Exporter Profiles: Pickett Equipment

Idaho Manufacturer Ramps Up Global Business With Help of Ex-Im Bank

Situated on the scenic Snake River, Burley, Idaho, is a small town of some 10,000 people. While most businesses in Burley service the community or region, there’s one in particular that dominates a niche market for agricultural equipment domestically and now has its sights set on becoming a global leader.

Pickett Equipment, founded by a farmer in the 1970s, is a behemoth in the domestic dry, edible bean harvest equipment market, according to Jonathan Price, the company’s international sales manager. However, the 35-employee firm expects domestic revenue growth to hit a ceiling in the coming years due to the maturity of the U.S. market and is targeting Mexico, South Africa, Asia, Europe, and perhaps India for the bulk of its growth.

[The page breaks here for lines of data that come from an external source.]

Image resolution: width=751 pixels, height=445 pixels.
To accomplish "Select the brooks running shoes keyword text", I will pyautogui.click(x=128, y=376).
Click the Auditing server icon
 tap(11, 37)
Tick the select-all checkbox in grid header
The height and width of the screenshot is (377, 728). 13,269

Developing countries high in bean production offer the greatest opportunity, Price says. “One of our machines replaces many laborers,” he offers. “As incomes in developing countries rise and farming practices improve, we expect sales of our equipment there to rise as well.” Pickett aims to double its $1 million in overseas sales in the next four years.

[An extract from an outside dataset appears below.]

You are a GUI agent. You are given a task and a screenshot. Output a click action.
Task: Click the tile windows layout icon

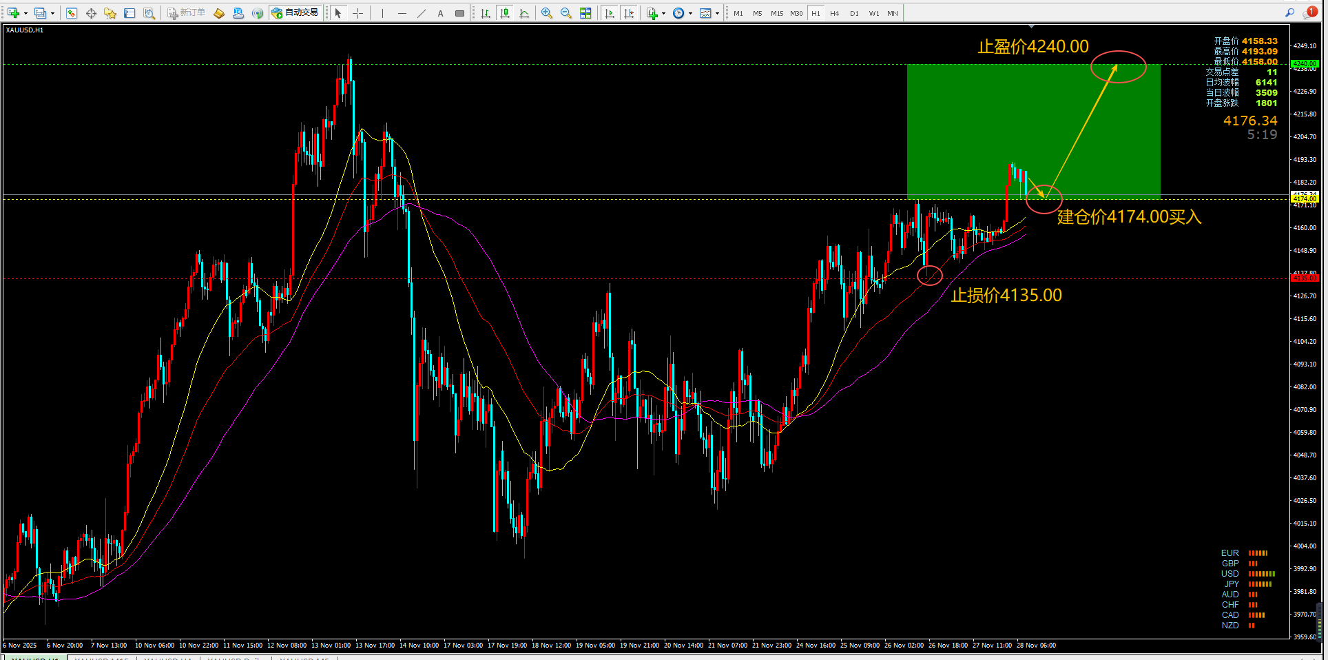coord(585,13)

That goal will be easier to achieve with the continued support of the U.S. Export-Import Bank (Ex-Im), which insures nearly one-third of Pickett’s receivables from high-risk purchasers of its harvest equipment, which range in price from $20,000 to $50,000, and its combines, which cost between $140,000 and $200,000. Ex-Im also secures short-term financing provided by Pickett Equipment to foreign customers.

Should Congress allow Ex-Im’s charter to expire at the end of September, Pickett will have to explore accounts receivables insurance from a private bank, which, if even obtainable, would most likely come with higher finance fees and a burdensome administrative process, says Price. “Without Ex-Im, we could suffer some percentage of lost sales,” he concludes. “Ex-Im is a very beneficial tool for us.”

Especially in a hyper-competitive global market. Because some of Pickett’s machines are simply designed, copycats abound. The company’s market share in Mexico, for instance, has declined significantly because cheaper Pickett Equipment look-alike machines produced outside of the U.S. have entered the market. “The Ex-Im Bank is a good government program that gives us a competitive edge in a difficult international market,” Price says.